ESTRATTO FORNITO:
::::::

Come risolvere la questione militare e strategica nordcoreana

Perché la Corea del Nord vuole raggiungere oggi una soglia nucleare tale da minacciare il Giappone, la Corea del Sud, i mari meridionali asiatici e, naturalmente, le basi Usa nel Pacifico?

Perché la Corea del Nord vuole raggiungere oggi una soglia nucleare tale da minacciare il Giappone, la Corea del Sud, i mari meridionali asiatici e, naturalmente, le basi Usa nel Pacifico? E, oltre a questo, il mainland nordamericano? Perché teme di essere invasa dal Sud o dal mare, con una azione integrata sul suo litorale da parte di Seoul e Washington, con il supporto nipponico al largo.

Teme di essere invasa, la Repubblica nordcoreana, perché è vicina a Paesi che sono peraltro obbligati a sostenerla e condizionarla, e non tramite l’ideologia marxista-leninista, ma con la geografia: la Cina e la Russia. E quindi teme che il prezzo del sostegno divenga troppo elevato per poterlo pagare senza un regime change “socialista”, come quello cinese di Deng Xiaoping o con il nazionalismo statalista di Mosca. Paesi tali da condizionare Pyongyang aiutando il regime del juche a costi strategicamente sempre più alti e, alla fine, insostenibili per la Corea del Nord. E, peraltro, una delle basi ideologiche del regime coreano del Nord è proprio la sua nettissima autonomia dal resto del mondo; e quindi, nei limiti del possibile, anche da Mosca e Pechino.

Inoltre, la Corea del Nord, dopo l’avvento al potere di Kim Jong Un, ha trasformato la linea primaria della politica nazionale e internazionale dal Songun (“prima il militare”) che era quella di suo padre e di Kim il Sung, in una direttiva detta Byungijin, lo sviluppo parallelo dell’economia e della difesa.

::::::

ELENCO DEI COMPITI:
• a. Rispondi a queste domande sull'estratto sulla Corea del Nord:
(i) Da dove teme di essere invasa la Corea del Nord, e con quale azione?
(ii) Quali sono i due Paesi vicini obbligati a sostenerla e condizionarla?
(iii) Come si chiama la direttiva introdotta dopo l'avvento al potere di Kim Jong Un, e in che cosa consiste?
• b. Riporta parola per parola il passo dell'estratto sulla Corea del Nord che va da "Teme di essere invasa, la" fino a "Mosca e Pechino.".

BLOCCO DI DATI:
::::::

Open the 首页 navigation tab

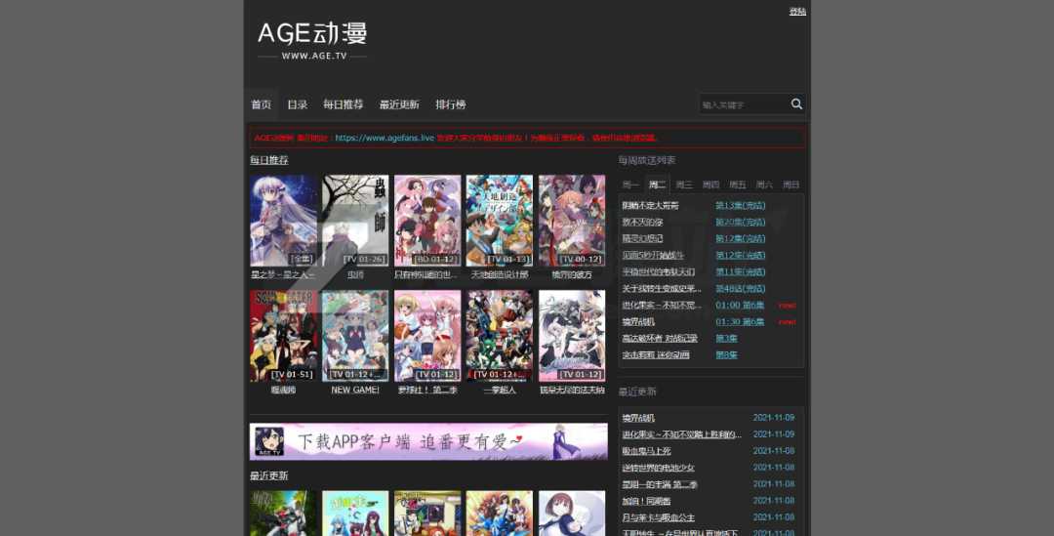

::::::

RISPOSTE AI COMPITI:
• a.
(i) Dal Sud o dal mare, con un'azione integrata sul suo litorale da parte di Seoul e Washington e con il supporto nipponico al largo.
(ii) La Cina e la Russia.
(iii) Byungijin: lo sviluppo parallelo dell'economia e della difesa.

• b.
Teme di essere invasa, la Repubblica nordcoreana, perché è vicina a Paesi che sono peraltro obbligati a sostenerla e condizionarla, e non tramite l’ideologia marxista-leninista, ma con la geografia: la Cina e la Russia. E quindi teme che il prezzo del sostegno divenga troppo elevato per poterlo pagare senza un regime change “socialista”, come quello cinese di Deng Xiaoping o con il nazionalismo statalista di Mosca. Paesi tali da condizionare Pyongyang aiutando il regime del juche a costi strategicamente sempre più alti e, alla fine, insostenibili per la Corea del Nord. E, peraltro, una delle basi ideologiche del regime coreano del Nord è proprio la sua nettissima autonomia dal resto del mondo; e quindi, nei limiti del possibile, anche da Mosca e Pechino.